• [Activity]
Repeat word for word the opening stretch of the entries, from the first line through the line containing "Task: Open the 排行 ranking section".
Segment Start: Data shown
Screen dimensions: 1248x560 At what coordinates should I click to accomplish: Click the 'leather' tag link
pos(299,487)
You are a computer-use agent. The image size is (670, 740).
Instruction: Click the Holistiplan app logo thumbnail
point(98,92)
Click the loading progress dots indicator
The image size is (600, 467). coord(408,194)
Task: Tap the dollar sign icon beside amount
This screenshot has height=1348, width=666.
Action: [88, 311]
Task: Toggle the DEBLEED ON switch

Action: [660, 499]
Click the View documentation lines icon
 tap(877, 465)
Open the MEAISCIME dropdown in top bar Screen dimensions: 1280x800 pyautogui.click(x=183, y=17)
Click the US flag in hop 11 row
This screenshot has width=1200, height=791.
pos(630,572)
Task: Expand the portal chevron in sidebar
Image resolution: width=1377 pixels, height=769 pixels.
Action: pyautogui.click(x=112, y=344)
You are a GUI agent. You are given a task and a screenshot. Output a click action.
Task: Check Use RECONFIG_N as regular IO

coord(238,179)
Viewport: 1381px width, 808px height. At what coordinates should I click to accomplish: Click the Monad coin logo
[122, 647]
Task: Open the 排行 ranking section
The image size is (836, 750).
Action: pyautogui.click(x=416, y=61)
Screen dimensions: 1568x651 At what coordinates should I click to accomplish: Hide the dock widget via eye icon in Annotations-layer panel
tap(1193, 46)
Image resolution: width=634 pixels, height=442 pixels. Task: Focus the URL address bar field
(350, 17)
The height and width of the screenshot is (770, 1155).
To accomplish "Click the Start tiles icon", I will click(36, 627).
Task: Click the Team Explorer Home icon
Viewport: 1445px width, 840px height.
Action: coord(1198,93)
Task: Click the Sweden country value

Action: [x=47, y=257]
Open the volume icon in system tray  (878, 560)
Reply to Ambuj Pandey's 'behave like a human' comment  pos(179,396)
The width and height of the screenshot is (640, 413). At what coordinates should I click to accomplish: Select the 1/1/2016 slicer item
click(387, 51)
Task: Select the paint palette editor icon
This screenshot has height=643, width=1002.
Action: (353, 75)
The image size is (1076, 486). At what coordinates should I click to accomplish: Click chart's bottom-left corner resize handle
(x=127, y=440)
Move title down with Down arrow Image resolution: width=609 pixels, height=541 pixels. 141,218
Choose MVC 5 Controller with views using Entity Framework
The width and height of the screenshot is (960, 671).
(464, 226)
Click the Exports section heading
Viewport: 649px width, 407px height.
Segment End: Data shown
• [Result]
Screen dimensions: 1248x560 At what coordinates should I click to accomplish: Click the 'leather' tag link
pos(299,487)
You are a computer-use agent. The image size is (670, 740).
Instruction: Click the Holistiplan app logo thumbnail
point(98,92)
Click the loading progress dots indicator
The image size is (600, 467). coord(408,194)
Task: Tap the dollar sign icon beside amount
This screenshot has height=1348, width=666.
Action: [88, 311]
Task: Toggle the DEBLEED ON switch

Action: [660, 499]
Click the View documentation lines icon
 tap(877, 465)
Open the MEAISCIME dropdown in top bar Screen dimensions: 1280x800 pyautogui.click(x=183, y=17)
Click the US flag in hop 11 row
This screenshot has width=1200, height=791.
pos(630,572)
Task: Expand the portal chevron in sidebar
Image resolution: width=1377 pixels, height=769 pixels.
Action: pyautogui.click(x=112, y=344)
You are a GUI agent. You are given a task and a screenshot. Output a click action.
Task: Check Use RECONFIG_N as regular IO

coord(238,179)
Viewport: 1381px width, 808px height. At what coordinates should I click to accomplish: Click the Monad coin logo
[122, 647]
Task: Open the 排行 ranking section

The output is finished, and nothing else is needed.